ASSIGNED TASK: Restate every record exactly, with nothing skipped.

Start of DATA RECORDS

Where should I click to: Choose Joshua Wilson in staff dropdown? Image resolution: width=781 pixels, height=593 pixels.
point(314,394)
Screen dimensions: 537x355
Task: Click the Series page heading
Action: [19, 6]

End of DATA RECORDS

OUTPUT FOR THIS TASK:
Where should I click to: Choose Joshua Wilson in staff dropdown? Image resolution: width=781 pixels, height=593 pixels.
point(314,394)
Screen dimensions: 537x355
Task: Click the Series page heading
Action: [19, 6]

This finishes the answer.